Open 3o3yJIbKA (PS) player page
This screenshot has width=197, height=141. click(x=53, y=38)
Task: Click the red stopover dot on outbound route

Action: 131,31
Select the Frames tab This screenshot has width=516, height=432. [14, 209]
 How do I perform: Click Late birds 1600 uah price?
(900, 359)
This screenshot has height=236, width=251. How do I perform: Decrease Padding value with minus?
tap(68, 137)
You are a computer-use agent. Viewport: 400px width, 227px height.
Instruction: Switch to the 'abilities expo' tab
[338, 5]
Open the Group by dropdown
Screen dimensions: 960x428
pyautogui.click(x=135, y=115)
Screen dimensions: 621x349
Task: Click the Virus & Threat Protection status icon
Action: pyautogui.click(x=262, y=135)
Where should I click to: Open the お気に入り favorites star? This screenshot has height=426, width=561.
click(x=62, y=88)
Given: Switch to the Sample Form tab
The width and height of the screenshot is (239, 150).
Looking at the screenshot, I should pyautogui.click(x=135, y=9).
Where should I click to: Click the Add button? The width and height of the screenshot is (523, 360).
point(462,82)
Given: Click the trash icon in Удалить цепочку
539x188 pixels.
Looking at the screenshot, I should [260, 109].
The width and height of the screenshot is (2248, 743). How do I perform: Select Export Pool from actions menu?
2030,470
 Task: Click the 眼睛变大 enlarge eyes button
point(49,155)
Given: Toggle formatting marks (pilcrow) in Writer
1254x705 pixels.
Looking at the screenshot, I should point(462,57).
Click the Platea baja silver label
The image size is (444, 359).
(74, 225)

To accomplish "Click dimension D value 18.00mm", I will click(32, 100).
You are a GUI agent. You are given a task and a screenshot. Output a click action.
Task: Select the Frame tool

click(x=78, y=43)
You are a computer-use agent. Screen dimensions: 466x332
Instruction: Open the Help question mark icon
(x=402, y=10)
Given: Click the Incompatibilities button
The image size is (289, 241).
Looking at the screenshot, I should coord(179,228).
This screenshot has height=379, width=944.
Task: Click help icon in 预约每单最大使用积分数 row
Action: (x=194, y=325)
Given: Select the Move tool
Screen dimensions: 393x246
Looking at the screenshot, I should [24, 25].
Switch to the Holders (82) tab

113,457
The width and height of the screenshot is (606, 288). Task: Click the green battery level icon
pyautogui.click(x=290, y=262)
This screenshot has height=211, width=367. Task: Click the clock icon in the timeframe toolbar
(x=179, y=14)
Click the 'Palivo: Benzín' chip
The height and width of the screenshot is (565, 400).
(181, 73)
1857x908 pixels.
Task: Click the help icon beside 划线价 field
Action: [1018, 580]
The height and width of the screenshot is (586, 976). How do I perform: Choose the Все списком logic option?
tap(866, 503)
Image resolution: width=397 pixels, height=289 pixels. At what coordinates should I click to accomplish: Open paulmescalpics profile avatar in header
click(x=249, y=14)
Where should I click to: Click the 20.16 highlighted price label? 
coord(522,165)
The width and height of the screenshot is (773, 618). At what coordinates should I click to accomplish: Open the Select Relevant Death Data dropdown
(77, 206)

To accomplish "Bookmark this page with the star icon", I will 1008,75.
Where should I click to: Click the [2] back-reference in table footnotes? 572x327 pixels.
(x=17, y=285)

- _What you are asked to do_:
The entire listing must be repeated without a single change.

- _Written response_:
Open 3o3yJIbKA (PS) player page
This screenshot has width=197, height=141. click(x=53, y=38)
Task: Click the red stopover dot on outbound route

Action: 131,31
Select the Frames tab This screenshot has width=516, height=432. [14, 209]
 How do I perform: Click Late birds 1600 uah price?
(900, 359)
This screenshot has height=236, width=251. How do I perform: Decrease Padding value with minus?
tap(68, 137)
You are a computer-use agent. Viewport: 400px width, 227px height.
Instruction: Switch to the 'abilities expo' tab
[338, 5]
Open the Group by dropdown
Screen dimensions: 960x428
pyautogui.click(x=135, y=115)
Screen dimensions: 621x349
Task: Click the Virus & Threat Protection status icon
Action: pyautogui.click(x=262, y=135)
Where should I click to: Open the お気に入り favorites star? This screenshot has height=426, width=561.
click(x=62, y=88)
Given: Switch to the Sample Form tab
The width and height of the screenshot is (239, 150).
Looking at the screenshot, I should pyautogui.click(x=135, y=9).
Where should I click to: Click the Add button? The width and height of the screenshot is (523, 360).
point(462,82)
Given: Click the trash icon in Удалить цепочку
539x188 pixels.
Looking at the screenshot, I should [260, 109].
The width and height of the screenshot is (2248, 743). How do I perform: Select Export Pool from actions menu?
2030,470
 Task: Click the 眼睛变大 enlarge eyes button
point(49,155)
Given: Toggle formatting marks (pilcrow) in Writer
1254x705 pixels.
Looking at the screenshot, I should point(462,57).
Click the Platea baja silver label
The image size is (444, 359).
(74, 225)

To accomplish "Click dimension D value 18.00mm", I will click(32, 100).
You are a GUI agent. You are given a task and a screenshot. Output a click action.
Task: Select the Frame tool

click(x=78, y=43)
You are a computer-use agent. Screen dimensions: 466x332
Instruction: Open the Help question mark icon
(x=402, y=10)
Given: Click the Incompatibilities button
The image size is (289, 241).
Looking at the screenshot, I should coord(179,228).
This screenshot has height=379, width=944.
Task: Click help icon in 预约每单最大使用积分数 row
Action: (x=194, y=325)
Given: Select the Move tool
Screen dimensions: 393x246
Looking at the screenshot, I should [24, 25].
Switch to the Holders (82) tab

113,457
The width and height of the screenshot is (606, 288). Task: Click the green battery level icon
pyautogui.click(x=290, y=262)
This screenshot has height=211, width=367. Task: Click the clock icon in the timeframe toolbar
(x=179, y=14)
Click the 'Palivo: Benzín' chip
The height and width of the screenshot is (565, 400).
(181, 73)
1857x908 pixels.
Task: Click the help icon beside 划线价 field
Action: [1018, 580]
The height and width of the screenshot is (586, 976). How do I perform: Choose the Все списком logic option?
tap(866, 503)
Image resolution: width=397 pixels, height=289 pixels. At what coordinates should I click to accomplish: Open paulmescalpics profile avatar in header
click(x=249, y=14)
Where should I click to: Click the 20.16 highlighted price label? 
coord(522,165)
The width and height of the screenshot is (773, 618). At what coordinates should I click to accomplish: Open the Select Relevant Death Data dropdown
(77, 206)

To accomplish "Bookmark this page with the star icon", I will 1008,75.
Where should I click to: Click the [2] back-reference in table footnotes? 572x327 pixels.
(x=17, y=285)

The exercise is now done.